The Sam’s Club plan originally required suppliers to be tagging the pallets of all solid SKU pallets sent to Sam’s 22 distribution centers by the end of January 2009. Suppliers failing to meet this requirement would be charged as much as $3 per untagged pallet. Now, with that deadline for compliance looming, Sam’s has reduced the per-pallet penalty to 12 cents, which is the cost for Sam’s to apply the tag upon arrival at the distribution center.
The change in policy appears to be due to multiple factors in the retail industry. With Wal-Mart itself easing RFID requirements, and no other major retailers introducing similar policies, few suppliers have reached the point that it is more cost-effective to invest in RFID infrastructure than to pay the Sam’s Club fees.
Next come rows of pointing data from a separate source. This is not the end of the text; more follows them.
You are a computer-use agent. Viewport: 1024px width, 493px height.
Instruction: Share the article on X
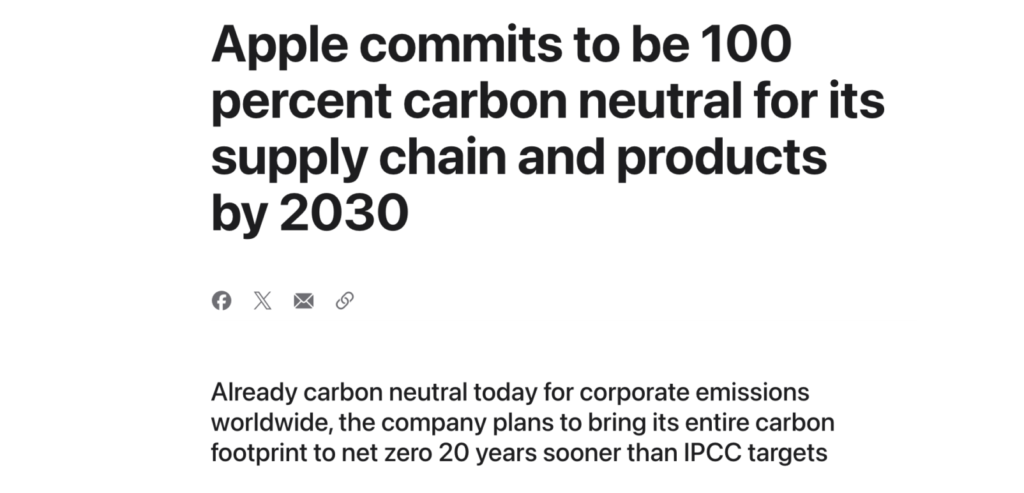tap(262, 300)
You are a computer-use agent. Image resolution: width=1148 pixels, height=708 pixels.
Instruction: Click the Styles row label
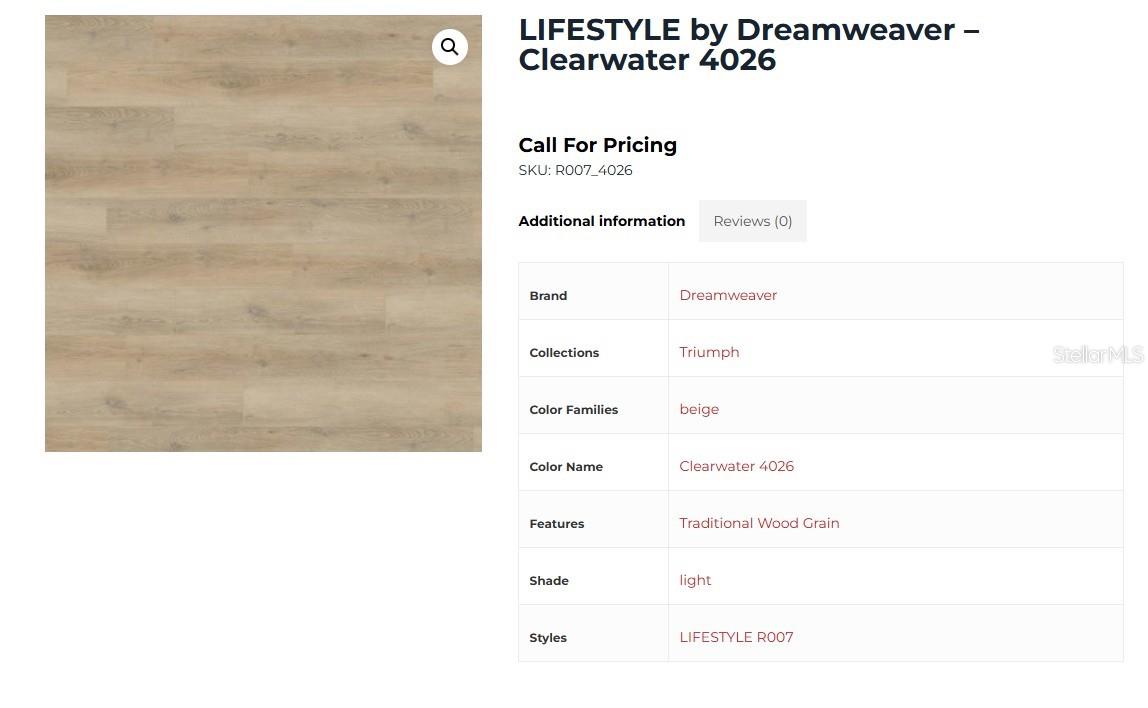pos(548,638)
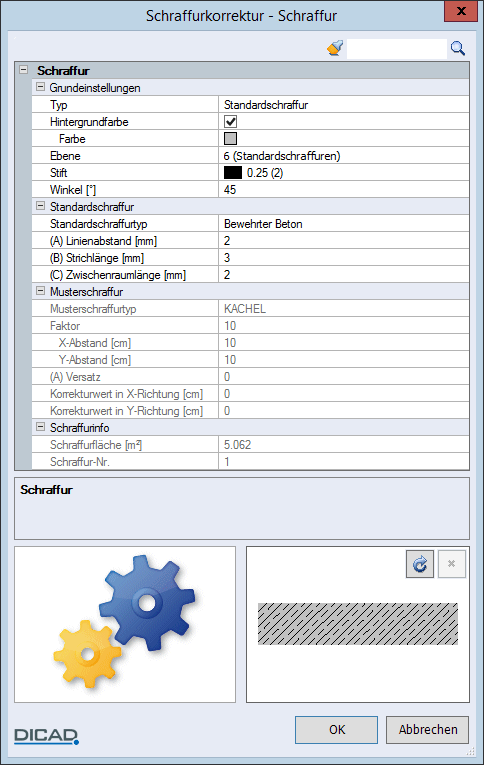Collapse the Standardschraffur group
484x765 pixels.
pos(40,206)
Meanwhile, Sam’s own RFID investment has lowered costs to the point where tagging at distribution centers is a small effort, in terms of costs or labor. Apparently, this can be treated as another step in an internal labeling and tracking process already in place at the warehouses.
The policy change also comes as Sam’s Club’s own focus for RFID applications shifts from receiving from suppliers to store-related uses, including receiving, stocking, and inventory. This foreshadows another requirement Sam’s may soon put in place for suppliers: item-level tagging to aid inventory and eventually, RFID-enabled check-out.